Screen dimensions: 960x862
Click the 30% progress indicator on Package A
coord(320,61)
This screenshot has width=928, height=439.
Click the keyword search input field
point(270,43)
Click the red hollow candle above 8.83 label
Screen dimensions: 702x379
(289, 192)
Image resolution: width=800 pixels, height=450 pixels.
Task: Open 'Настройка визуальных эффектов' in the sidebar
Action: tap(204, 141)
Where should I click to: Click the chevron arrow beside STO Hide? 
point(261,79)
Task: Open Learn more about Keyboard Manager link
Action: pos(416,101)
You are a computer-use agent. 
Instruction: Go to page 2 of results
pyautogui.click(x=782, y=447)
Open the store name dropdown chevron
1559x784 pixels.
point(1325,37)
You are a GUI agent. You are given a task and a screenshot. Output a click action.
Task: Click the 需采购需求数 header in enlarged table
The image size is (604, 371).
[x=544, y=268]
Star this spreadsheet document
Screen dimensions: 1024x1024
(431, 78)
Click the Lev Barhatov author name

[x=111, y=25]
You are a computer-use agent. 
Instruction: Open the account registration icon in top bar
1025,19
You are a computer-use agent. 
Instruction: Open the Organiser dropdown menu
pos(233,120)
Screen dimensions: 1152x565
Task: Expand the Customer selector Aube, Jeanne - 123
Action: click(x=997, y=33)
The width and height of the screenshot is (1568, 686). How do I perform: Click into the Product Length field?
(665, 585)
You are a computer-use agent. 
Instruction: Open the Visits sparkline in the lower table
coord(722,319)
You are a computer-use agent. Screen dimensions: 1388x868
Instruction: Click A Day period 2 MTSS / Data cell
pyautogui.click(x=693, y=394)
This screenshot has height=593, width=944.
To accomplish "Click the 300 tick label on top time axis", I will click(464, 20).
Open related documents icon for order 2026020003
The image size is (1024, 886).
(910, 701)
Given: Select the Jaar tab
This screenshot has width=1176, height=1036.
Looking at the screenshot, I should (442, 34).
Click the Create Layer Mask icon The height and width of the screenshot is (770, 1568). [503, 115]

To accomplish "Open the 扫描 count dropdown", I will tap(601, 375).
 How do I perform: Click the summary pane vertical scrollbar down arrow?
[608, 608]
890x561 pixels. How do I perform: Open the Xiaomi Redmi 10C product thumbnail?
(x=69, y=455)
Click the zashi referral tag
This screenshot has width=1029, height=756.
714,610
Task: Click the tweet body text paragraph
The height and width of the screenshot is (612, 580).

******

[Aim of the exercise] Transcribe the data. Leave every line exactly as it is.

[Response to the task]
Screen dimensions: 960x862
Click the 30% progress indicator on Package A
coord(320,61)
This screenshot has width=928, height=439.
Click the keyword search input field
point(270,43)
Click the red hollow candle above 8.83 label
Screen dimensions: 702x379
(289, 192)
Image resolution: width=800 pixels, height=450 pixels.
Task: Open 'Настройка визуальных эффектов' in the sidebar
Action: tap(204, 141)
Where should I click to: Click the chevron arrow beside STO Hide? 
point(261,79)
Task: Open Learn more about Keyboard Manager link
Action: pos(416,101)
You are a computer-use agent. 
Instruction: Go to page 2 of results
pyautogui.click(x=782, y=447)
Open the store name dropdown chevron
1559x784 pixels.
point(1325,37)
You are a GUI agent. You are given a task and a screenshot. Output a click action.
Task: Click the 需采购需求数 header in enlarged table
The image size is (604, 371).
[x=544, y=268]
Star this spreadsheet document
Screen dimensions: 1024x1024
(431, 78)
Click the Lev Barhatov author name

[x=111, y=25]
You are a computer-use agent. 
Instruction: Open the account registration icon in top bar
1025,19
You are a computer-use agent. 
Instruction: Open the Organiser dropdown menu
pos(233,120)
Screen dimensions: 1152x565
Task: Expand the Customer selector Aube, Jeanne - 123
Action: click(x=997, y=33)
The width and height of the screenshot is (1568, 686). How do I perform: Click into the Product Length field?
(665, 585)
You are a computer-use agent. 
Instruction: Open the Visits sparkline in the lower table
coord(722,319)
You are a computer-use agent. Screen dimensions: 1388x868
Instruction: Click A Day period 2 MTSS / Data cell
pyautogui.click(x=693, y=394)
This screenshot has height=593, width=944.
To accomplish "Click the 300 tick label on top time axis", I will click(464, 20).
Open related documents icon for order 2026020003
The image size is (1024, 886).
(910, 701)
Given: Select the Jaar tab
This screenshot has width=1176, height=1036.
Looking at the screenshot, I should (442, 34).
Click the Create Layer Mask icon The height and width of the screenshot is (770, 1568). [503, 115]

To accomplish "Open the 扫描 count dropdown", I will tap(601, 375).
 How do I perform: Click the summary pane vertical scrollbar down arrow?
[608, 608]
890x561 pixels. How do I perform: Open the Xiaomi Redmi 10C product thumbnail?
(x=69, y=455)
Click the zashi referral tag
This screenshot has width=1029, height=756.
714,610
Task: Click the tweet body text paragraph
The height and width of the screenshot is (612, 580).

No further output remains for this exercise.